*** Opening SUPPLIED MATERIAL ***

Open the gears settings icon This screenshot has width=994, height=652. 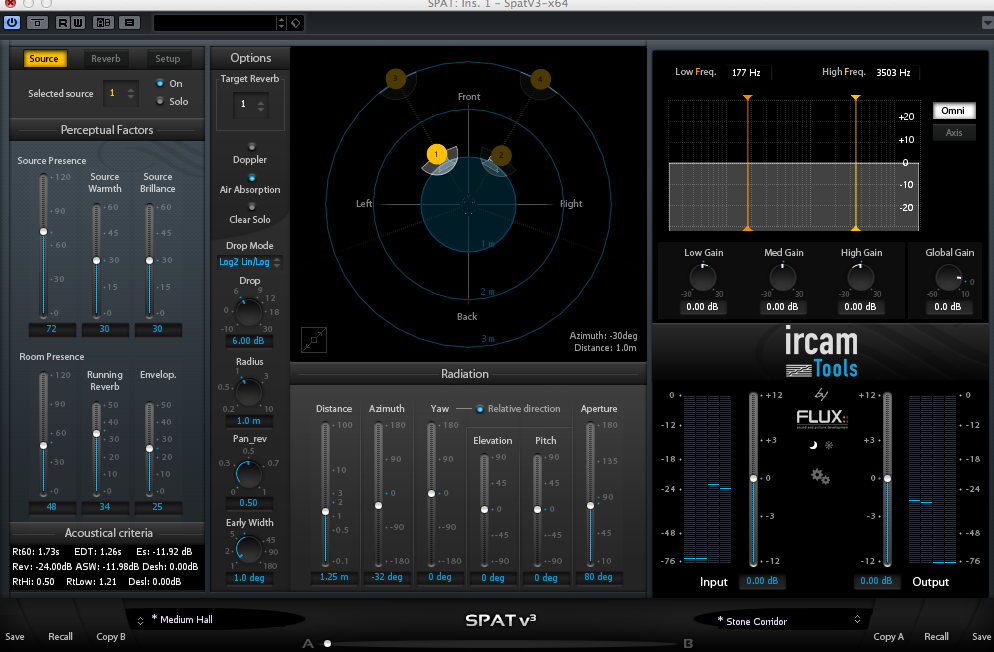(820, 476)
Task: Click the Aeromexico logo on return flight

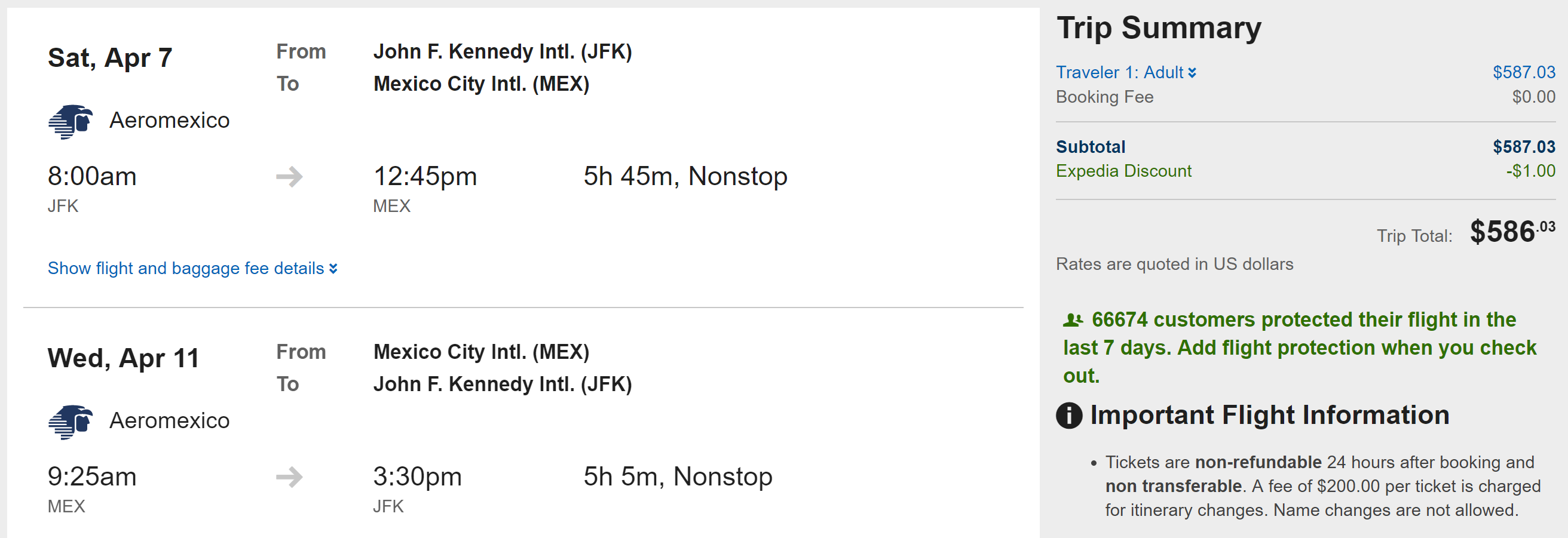Action: coord(70,422)
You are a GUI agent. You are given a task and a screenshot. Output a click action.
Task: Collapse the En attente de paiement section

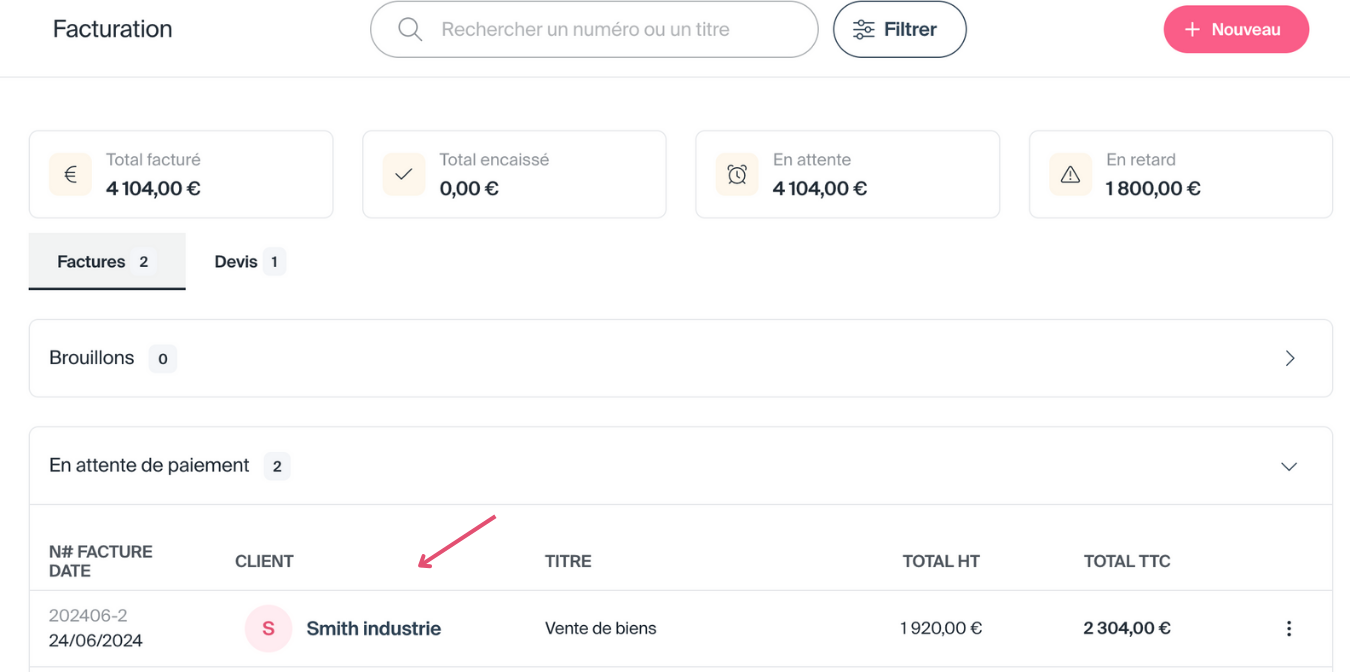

*** Closing SUPPLIED MATERIAL ***

* **TASK TO COMPLETE**:
Could you return exactly the lines starting with the one that contains "You are a GUI" and ending with the last line of the data above? Leave the pictures out.

* **REPLY TO THE TASK**:
You are a GUI agent. You are given a task and a screenshot. Output a click action.
Task: Collapse the En attente de paiement section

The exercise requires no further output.